"Grieving the loss of a child is a process, it begins the day your child passes and ends the day the parent joins them."
BJKarrer

Thursday, June 9, 2011

Fear and Anxiety..

...both reared their ugly head at me today. Actually, this week has not been a good one. Fear and anxiety have been hovering all around. It's been terrible. Some days, I really just don't want to get out of bed for fear of, well..fear.
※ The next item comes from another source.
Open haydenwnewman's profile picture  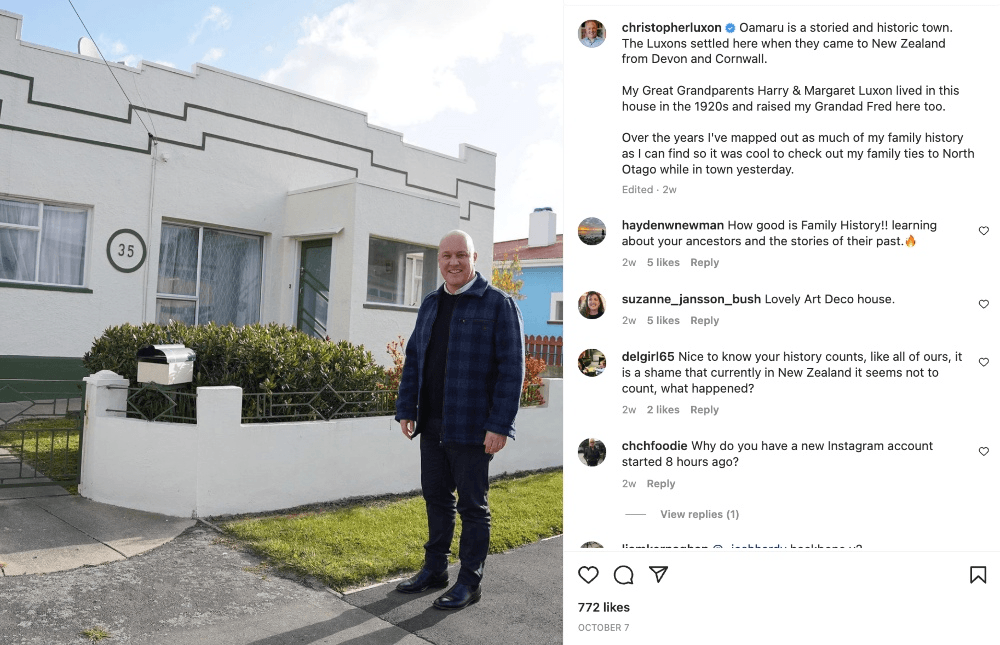click(x=592, y=231)
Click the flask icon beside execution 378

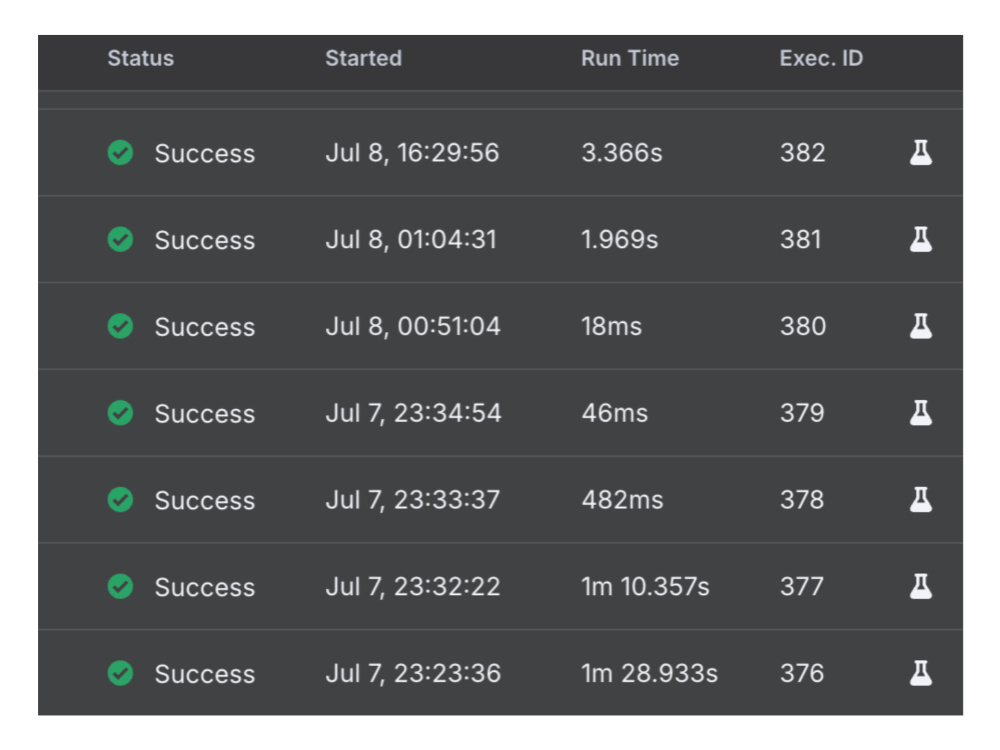click(x=920, y=500)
Fear and anxiety are very similar, at least they are for me.

Fear:

noun /fi(ə)r/ 
fears, plural

  1. An unpleasant emotion caused by the belief that someone or something is dangerous, likely to cause pain, or a threat
    • - drivers are threatening to quit their jobs in fear after a cabby's murder
    • - fear of increasing unemployment
    • - he is prey to irrational fears

  2. A mixed feeling of dread and reverence
    • - the love and fear of God

  3. A feeling of anxiety concerning the outcome of something or the safety and well-being of someone
    • - police launched a search for the family amid fears for their safety

  4. The likelihood of something unwelcome happening
    • - she could observe the other guests without too much fear of attracting attention

Wednesday, Ashleigh and I drove up to Carly's elementary to drop off the books I purchased to donate to the school library. It was such an eerie feeling walking through those front doors of that school again. It was fear staring me straight in the face. Or was it anxiety? A combination of both I think. I could remember so well, walking in to pick Carly up for appointments or even after school. Carly would see me, as she walked toward the office, she'd get so excited and run and jump into my open arms. What I wouldn't give to have her jumping into my arms again. ugh. And so, we went in and dropped the books off at the office. No big to do. Just walked in, dropped them off, along with a retirement card for the elementary secretary, who saw all three of our kids (well,,except of course, Carly), through elementary school. Got a hug from the secretary, and then ran smack dab..face to face, into that awful 1rst grade teacher of Carly's. Oh my god..I wanted to smack the crap out of that woman. She just smiled and said, "hi!" The whole drop off took about 3 minutes. We didn't see any of Carly's classmates and I was thankful for that. Because I feared them. I feared, that I would bust out crying.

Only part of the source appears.